The conversion was calculated according to the following equation: \({\text{Conversion (\% ) = }}\frac{{C{\text{s}} - 0 - C{\text{s}} - {\text{t}}}}{{C{\text{s}} - 0}}{ \times }100\), where C s−0 and C s−t are the 7-ACA concentrations at 0 and t h, respectively.

The yield was calculated according to the following equation: \({\text{Yield (\% ) = }}\frac{{C{\text{p}} - {\text{t}}}}{{C{\text{s}} - 0}}{ \times }100\), where C s−0 and C p−t are the 7-ACA concentration at 0 h and the N-bromoacetyl-7-ACA concentration at t h, respectively.

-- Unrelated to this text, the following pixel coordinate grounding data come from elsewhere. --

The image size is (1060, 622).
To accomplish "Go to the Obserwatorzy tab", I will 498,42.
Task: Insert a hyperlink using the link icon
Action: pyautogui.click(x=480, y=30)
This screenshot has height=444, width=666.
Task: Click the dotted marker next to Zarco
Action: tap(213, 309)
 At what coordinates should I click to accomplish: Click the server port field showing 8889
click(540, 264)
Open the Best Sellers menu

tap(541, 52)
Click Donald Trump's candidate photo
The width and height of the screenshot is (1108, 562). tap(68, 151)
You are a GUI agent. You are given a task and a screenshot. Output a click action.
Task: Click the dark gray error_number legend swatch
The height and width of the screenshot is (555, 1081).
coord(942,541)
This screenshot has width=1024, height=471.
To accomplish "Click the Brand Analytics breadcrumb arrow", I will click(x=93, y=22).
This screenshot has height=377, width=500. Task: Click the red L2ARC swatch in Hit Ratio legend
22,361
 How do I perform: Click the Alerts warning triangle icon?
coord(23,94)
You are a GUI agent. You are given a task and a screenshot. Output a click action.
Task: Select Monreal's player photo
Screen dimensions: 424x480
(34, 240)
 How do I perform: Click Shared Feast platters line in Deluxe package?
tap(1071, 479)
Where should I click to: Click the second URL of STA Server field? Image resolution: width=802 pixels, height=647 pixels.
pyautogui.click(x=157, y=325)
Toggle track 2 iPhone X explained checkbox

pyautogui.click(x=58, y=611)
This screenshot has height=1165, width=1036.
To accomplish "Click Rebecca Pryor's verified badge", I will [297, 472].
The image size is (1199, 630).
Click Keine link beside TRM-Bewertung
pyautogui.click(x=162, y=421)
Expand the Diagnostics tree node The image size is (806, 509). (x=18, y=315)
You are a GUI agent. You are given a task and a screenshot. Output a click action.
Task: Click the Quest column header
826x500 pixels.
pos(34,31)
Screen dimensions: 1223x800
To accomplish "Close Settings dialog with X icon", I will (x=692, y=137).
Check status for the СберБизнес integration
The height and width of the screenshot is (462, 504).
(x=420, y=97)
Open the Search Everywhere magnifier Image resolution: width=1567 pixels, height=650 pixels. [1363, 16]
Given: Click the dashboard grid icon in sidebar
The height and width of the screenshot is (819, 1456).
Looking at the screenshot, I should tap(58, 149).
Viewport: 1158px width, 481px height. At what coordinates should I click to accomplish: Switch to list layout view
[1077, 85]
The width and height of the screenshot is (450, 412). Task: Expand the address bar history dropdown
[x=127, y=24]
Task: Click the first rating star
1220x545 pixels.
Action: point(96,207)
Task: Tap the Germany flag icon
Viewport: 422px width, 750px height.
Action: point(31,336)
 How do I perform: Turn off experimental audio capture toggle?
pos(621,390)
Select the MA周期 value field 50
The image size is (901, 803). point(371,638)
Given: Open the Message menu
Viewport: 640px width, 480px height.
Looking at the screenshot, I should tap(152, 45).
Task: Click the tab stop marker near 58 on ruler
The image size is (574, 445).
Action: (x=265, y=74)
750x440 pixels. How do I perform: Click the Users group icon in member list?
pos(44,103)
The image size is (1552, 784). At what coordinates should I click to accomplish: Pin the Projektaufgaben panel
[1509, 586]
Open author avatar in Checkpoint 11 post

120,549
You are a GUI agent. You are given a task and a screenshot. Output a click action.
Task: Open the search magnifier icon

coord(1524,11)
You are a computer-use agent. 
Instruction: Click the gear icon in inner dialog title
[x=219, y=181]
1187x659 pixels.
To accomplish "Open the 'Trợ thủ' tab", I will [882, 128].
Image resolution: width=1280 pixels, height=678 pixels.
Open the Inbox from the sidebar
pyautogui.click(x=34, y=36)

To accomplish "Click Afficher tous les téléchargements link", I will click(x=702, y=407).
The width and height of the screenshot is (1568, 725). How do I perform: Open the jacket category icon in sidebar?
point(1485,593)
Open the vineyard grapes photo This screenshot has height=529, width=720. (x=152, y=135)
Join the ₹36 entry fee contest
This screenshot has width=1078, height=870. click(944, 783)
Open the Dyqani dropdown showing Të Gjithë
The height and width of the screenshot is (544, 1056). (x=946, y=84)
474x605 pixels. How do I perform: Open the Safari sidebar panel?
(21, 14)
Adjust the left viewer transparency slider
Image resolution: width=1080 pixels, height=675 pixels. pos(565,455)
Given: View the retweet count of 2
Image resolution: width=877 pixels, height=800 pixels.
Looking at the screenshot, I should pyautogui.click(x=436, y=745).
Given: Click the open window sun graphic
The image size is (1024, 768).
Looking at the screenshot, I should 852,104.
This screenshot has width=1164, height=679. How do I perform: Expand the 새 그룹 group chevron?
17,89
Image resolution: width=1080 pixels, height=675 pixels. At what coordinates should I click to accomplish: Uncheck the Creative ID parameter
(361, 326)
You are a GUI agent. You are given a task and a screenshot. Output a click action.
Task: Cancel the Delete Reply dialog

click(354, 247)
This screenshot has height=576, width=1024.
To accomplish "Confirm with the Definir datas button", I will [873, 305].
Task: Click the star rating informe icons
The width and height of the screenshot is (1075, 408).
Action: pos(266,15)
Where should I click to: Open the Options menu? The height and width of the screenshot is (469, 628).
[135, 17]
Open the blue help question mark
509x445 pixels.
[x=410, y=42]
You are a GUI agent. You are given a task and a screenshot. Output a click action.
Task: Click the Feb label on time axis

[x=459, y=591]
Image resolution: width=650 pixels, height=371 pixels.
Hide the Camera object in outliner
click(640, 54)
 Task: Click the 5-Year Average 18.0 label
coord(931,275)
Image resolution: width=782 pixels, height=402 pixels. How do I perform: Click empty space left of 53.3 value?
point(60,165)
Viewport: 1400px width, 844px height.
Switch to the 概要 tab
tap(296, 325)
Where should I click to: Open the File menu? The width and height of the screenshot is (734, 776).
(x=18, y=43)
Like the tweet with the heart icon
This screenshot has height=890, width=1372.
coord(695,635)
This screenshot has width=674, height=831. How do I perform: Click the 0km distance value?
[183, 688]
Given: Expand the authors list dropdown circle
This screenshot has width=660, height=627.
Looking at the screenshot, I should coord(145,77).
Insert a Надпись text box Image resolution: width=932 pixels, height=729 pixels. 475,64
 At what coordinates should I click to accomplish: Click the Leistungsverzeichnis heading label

The synthesis/hydrolysis (S/H) ratio was calculated according to the following equation: \({\text{S/H ratio = }}\frac{{C{\text{p}} - {\text{t}}}}{{C{\text{ester}} - 0- C{\text{ester}} - {\text{t}} - C{\text{p}}\text{ - }{\text{t}}}}\), where C p−t, C ester−0, and C ester−t are the N-bromoacetyl-7-ACA concentration at t h, the bromoacetate concentrations at 0 and t h, respectively. All the experiments were carried out at least in duplicate, and all the results were expressed as the means ± standard deviations.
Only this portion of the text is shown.